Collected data
== Segment start ==
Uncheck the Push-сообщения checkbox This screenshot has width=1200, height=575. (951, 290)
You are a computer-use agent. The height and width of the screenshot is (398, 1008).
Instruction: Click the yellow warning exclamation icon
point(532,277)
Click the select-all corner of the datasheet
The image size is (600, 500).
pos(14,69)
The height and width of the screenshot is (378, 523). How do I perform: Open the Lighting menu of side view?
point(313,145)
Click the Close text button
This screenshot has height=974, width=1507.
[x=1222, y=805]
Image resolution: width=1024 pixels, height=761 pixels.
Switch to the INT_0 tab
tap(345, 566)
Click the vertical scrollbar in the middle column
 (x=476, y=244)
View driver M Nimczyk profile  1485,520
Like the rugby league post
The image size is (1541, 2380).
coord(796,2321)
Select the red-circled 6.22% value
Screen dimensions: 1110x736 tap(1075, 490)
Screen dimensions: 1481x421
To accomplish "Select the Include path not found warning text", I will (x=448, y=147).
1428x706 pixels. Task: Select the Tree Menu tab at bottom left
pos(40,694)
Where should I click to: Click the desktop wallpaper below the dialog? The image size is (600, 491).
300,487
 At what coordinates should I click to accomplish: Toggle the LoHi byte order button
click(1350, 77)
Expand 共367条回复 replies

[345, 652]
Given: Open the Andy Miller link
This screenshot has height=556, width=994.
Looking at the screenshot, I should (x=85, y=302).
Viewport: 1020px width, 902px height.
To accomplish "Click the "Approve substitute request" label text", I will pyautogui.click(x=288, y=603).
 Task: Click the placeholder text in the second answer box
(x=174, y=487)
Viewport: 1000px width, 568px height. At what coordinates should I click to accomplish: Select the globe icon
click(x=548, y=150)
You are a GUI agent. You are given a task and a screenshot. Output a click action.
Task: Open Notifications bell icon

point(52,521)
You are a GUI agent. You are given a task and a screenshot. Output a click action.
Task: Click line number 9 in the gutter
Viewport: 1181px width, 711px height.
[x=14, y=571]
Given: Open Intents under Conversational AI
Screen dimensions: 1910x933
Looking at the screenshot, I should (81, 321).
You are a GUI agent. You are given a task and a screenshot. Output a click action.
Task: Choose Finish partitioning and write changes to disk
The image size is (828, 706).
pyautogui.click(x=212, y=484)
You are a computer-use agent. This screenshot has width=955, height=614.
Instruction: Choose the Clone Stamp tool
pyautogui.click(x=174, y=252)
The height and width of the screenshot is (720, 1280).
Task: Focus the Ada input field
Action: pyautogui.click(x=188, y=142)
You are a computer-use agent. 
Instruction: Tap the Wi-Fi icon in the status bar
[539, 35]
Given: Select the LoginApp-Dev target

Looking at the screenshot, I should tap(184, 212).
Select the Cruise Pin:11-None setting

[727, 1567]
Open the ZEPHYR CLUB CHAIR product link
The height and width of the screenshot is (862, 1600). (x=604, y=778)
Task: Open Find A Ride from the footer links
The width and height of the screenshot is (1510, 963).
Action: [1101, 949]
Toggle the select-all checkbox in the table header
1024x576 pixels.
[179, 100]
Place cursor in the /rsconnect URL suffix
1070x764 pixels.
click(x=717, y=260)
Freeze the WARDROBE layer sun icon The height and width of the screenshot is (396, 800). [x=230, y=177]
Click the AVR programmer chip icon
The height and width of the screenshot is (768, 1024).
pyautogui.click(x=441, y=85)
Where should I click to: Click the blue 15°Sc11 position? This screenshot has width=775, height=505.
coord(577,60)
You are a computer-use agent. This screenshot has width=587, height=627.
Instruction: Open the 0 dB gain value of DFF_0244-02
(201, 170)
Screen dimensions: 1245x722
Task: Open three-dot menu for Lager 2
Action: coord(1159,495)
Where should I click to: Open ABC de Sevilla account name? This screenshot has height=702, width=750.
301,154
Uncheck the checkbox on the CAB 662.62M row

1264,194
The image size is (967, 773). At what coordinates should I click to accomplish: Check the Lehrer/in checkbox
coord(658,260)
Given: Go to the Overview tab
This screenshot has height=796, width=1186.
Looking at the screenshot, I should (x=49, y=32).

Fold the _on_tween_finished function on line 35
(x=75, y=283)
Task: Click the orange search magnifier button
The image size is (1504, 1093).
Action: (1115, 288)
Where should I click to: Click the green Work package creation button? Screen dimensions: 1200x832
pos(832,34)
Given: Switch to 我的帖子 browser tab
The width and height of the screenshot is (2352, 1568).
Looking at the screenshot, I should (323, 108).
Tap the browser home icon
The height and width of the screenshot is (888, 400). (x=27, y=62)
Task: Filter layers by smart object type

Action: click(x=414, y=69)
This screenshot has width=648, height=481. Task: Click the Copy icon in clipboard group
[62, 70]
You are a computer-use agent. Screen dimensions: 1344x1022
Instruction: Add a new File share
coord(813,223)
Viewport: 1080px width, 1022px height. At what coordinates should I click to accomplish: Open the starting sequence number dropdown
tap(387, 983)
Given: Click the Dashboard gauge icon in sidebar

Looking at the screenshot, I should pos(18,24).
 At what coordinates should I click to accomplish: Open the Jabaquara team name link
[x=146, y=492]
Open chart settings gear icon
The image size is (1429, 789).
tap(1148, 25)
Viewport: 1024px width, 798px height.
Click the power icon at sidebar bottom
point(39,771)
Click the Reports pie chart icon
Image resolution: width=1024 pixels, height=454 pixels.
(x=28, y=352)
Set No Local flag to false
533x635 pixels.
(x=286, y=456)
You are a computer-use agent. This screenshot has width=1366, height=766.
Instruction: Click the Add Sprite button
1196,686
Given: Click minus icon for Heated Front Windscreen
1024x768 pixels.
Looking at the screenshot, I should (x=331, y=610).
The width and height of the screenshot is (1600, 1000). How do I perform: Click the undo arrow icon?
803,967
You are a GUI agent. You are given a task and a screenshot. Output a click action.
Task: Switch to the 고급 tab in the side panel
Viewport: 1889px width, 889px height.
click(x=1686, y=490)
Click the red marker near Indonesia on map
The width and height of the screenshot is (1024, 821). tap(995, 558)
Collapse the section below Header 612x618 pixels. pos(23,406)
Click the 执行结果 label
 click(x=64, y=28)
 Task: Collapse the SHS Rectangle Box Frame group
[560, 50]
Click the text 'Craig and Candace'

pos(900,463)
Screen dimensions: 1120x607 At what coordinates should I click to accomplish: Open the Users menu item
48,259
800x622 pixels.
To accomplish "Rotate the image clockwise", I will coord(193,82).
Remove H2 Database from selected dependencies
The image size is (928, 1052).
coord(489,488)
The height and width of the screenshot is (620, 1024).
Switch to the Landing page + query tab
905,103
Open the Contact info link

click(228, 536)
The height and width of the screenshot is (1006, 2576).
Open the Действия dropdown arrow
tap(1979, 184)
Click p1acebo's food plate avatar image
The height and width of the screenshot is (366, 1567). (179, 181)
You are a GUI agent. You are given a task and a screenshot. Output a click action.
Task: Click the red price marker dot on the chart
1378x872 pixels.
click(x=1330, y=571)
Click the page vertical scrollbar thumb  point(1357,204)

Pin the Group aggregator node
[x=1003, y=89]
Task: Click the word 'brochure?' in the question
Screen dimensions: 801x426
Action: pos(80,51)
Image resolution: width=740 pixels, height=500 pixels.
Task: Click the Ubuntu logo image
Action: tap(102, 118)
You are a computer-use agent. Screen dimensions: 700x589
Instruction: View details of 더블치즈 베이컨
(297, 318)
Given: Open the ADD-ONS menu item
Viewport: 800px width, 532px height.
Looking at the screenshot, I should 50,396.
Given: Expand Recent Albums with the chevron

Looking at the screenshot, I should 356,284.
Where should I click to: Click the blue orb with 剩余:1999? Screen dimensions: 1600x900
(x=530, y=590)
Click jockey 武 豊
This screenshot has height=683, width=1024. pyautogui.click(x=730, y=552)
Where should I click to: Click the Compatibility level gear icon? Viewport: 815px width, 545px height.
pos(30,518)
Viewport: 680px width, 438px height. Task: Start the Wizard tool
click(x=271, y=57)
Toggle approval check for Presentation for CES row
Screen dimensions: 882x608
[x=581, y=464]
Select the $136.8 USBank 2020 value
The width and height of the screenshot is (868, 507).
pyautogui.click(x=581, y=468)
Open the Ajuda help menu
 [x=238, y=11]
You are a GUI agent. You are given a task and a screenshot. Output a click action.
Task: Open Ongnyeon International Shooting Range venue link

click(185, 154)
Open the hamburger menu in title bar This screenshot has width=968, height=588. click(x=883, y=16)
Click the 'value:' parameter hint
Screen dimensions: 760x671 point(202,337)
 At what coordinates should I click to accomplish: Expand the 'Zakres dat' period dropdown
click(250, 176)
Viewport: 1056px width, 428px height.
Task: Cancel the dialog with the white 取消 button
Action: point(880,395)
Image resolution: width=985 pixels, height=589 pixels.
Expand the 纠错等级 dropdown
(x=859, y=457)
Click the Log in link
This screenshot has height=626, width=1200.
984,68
== Segment end ==
Assigned task. What lines in the records above include the string "computer"? Copy each one.

Written answer.
You are a computer-use agent. The height and width of the screenshot is (398, 1008).
You are a computer-use agent. This screenshot has width=955, height=614.
You are a computer-use agent. 
You are a computer-use agent. This screenshot has width=587, height=627.
You are a computer-use agent. Screen dimensions: 1344x1022
You are a computer-use agent. This screenshot has width=1366, height=766.
You are a computer-use agent. Screen dimensions: 700x589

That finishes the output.